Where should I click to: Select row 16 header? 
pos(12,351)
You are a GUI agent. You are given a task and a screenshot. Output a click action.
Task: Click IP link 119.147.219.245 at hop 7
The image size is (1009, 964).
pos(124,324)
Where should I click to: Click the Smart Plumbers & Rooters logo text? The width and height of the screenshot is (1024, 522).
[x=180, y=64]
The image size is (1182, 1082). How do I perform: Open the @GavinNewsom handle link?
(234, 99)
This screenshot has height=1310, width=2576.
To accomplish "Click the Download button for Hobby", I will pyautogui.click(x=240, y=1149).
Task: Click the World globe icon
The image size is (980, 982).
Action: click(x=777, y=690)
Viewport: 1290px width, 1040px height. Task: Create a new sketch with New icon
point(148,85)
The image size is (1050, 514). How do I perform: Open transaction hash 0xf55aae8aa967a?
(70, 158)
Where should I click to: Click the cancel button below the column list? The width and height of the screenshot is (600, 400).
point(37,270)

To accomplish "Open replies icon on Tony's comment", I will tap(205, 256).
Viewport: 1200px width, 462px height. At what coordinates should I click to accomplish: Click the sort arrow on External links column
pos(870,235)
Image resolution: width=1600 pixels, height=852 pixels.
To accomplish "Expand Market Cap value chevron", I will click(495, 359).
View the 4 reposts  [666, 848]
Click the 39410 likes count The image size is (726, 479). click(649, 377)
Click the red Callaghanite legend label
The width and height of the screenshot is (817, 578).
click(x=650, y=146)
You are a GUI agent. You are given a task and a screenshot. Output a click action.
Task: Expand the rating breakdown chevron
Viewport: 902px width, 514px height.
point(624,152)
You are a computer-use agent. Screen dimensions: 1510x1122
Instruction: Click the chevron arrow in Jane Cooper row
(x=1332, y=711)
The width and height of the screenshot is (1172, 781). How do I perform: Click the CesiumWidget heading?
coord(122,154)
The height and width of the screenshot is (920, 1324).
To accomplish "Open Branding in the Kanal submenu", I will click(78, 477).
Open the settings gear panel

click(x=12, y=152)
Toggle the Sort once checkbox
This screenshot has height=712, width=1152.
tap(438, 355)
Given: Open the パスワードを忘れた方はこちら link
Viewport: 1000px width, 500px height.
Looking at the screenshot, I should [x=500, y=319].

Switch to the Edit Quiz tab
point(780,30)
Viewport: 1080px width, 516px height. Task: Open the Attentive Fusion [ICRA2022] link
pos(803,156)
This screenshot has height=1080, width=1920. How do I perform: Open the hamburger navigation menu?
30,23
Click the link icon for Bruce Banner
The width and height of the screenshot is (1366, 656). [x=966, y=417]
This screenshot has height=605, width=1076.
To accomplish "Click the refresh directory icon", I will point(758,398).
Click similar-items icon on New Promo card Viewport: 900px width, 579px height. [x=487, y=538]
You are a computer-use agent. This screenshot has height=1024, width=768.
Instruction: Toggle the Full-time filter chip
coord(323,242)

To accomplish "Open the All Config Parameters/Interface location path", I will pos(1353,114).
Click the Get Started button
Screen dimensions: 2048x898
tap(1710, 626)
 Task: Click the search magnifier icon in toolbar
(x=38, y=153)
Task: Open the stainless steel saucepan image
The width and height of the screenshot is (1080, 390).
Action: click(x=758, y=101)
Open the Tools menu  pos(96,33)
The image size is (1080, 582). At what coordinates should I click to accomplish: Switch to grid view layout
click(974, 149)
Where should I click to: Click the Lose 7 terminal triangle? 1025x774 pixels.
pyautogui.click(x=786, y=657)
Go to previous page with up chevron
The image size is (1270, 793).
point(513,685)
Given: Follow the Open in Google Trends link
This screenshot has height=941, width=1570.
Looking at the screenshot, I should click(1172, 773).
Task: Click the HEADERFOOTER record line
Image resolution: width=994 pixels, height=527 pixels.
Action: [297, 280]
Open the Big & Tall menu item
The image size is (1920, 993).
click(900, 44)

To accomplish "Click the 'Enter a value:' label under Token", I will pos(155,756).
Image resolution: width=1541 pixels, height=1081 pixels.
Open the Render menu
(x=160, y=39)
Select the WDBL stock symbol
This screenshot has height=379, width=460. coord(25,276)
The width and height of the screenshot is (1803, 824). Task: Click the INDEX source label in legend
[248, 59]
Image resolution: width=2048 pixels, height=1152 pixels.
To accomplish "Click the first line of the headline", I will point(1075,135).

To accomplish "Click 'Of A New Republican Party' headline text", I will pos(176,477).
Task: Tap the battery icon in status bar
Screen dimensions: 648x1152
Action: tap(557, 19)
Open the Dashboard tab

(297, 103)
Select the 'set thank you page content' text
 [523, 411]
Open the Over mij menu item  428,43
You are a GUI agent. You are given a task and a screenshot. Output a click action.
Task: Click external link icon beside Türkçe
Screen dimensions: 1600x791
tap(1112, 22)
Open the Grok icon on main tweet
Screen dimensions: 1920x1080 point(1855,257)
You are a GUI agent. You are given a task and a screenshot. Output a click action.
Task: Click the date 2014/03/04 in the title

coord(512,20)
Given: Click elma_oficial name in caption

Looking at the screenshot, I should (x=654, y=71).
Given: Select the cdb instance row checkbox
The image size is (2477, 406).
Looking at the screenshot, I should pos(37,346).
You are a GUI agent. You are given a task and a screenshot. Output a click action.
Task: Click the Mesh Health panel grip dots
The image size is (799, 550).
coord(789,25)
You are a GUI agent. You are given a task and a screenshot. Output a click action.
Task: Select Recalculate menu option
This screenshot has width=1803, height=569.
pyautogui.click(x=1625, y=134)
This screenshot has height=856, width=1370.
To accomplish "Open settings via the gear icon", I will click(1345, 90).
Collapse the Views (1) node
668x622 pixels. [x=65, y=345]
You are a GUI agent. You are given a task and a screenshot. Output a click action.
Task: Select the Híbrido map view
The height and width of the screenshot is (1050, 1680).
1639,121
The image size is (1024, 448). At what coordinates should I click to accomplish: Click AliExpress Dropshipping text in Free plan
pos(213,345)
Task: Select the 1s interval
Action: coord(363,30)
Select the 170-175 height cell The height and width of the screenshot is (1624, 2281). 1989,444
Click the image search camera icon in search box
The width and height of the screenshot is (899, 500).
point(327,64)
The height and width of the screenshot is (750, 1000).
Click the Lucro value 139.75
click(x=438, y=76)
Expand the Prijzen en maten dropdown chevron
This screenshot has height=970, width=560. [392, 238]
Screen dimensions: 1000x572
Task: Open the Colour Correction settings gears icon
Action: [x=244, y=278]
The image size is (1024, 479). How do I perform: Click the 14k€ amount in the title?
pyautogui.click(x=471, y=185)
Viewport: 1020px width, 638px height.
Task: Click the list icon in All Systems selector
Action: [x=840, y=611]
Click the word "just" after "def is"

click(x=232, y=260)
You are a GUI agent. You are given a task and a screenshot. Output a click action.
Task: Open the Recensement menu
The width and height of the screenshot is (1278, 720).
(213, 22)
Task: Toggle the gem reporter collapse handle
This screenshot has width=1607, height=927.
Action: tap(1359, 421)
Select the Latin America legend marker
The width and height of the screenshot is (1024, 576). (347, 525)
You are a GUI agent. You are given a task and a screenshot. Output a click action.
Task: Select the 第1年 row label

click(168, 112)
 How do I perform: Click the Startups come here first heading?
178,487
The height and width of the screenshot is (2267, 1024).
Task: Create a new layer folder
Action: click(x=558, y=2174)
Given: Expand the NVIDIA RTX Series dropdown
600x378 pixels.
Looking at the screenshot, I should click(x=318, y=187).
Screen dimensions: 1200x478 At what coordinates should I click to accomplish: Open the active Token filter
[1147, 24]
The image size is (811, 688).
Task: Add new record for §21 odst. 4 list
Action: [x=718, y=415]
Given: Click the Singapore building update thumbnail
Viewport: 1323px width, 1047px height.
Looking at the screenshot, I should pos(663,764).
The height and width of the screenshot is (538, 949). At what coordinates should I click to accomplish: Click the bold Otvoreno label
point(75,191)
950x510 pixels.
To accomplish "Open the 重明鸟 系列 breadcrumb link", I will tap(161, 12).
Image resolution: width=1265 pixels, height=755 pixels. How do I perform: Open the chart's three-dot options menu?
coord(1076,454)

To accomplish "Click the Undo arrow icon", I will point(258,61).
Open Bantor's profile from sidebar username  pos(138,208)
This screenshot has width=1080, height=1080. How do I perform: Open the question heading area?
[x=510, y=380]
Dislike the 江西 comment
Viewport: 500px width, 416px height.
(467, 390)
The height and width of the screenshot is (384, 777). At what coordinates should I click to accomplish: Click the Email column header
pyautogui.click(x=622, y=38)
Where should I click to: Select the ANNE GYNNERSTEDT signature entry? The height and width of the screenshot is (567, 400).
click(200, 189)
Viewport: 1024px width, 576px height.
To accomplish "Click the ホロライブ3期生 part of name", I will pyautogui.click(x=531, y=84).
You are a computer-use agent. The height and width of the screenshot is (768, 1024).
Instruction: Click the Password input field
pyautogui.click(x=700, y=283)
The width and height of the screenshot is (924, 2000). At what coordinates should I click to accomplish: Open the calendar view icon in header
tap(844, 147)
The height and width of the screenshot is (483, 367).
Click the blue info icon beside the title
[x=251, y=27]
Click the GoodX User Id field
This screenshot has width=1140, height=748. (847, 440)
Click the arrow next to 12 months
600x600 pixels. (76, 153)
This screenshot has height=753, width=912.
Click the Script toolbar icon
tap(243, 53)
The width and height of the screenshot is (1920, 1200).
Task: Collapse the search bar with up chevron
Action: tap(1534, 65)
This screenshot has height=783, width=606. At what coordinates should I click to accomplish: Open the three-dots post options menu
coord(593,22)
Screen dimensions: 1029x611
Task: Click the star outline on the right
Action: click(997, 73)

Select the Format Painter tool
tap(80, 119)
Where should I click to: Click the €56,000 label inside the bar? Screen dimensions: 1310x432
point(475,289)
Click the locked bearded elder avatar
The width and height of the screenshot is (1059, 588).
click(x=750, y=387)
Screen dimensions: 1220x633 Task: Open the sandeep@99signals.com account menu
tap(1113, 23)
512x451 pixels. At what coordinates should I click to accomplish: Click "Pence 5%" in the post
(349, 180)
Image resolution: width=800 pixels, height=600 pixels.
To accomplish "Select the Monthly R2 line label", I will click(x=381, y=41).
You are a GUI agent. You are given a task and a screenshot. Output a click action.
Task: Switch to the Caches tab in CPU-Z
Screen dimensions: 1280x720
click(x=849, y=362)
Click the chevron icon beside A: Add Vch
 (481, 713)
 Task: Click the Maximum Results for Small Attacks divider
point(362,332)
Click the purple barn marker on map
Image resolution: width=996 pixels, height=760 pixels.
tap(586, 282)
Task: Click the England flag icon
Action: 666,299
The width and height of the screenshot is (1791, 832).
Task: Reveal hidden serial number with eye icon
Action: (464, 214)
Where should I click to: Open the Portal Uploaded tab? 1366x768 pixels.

_ _ _ _

→ **Work order**: When the line with "The image size is (1024, 479)." is reached in the data above, begin copying, and stop after the line with "Task: Open the Recensement menu"; copy each line exactly, both ends included.

→ **Written reply**:
The image size is (1024, 479). How do I perform: Click the 14k€ amount in the title?
pyautogui.click(x=471, y=185)
Viewport: 1020px width, 638px height.
Task: Click the list icon in All Systems selector
Action: [x=840, y=611]
Click the word "just" after "def is"

click(x=232, y=260)
You are a GUI agent. You are given a task and a screenshot. Output a click action.
Task: Open the Recensement menu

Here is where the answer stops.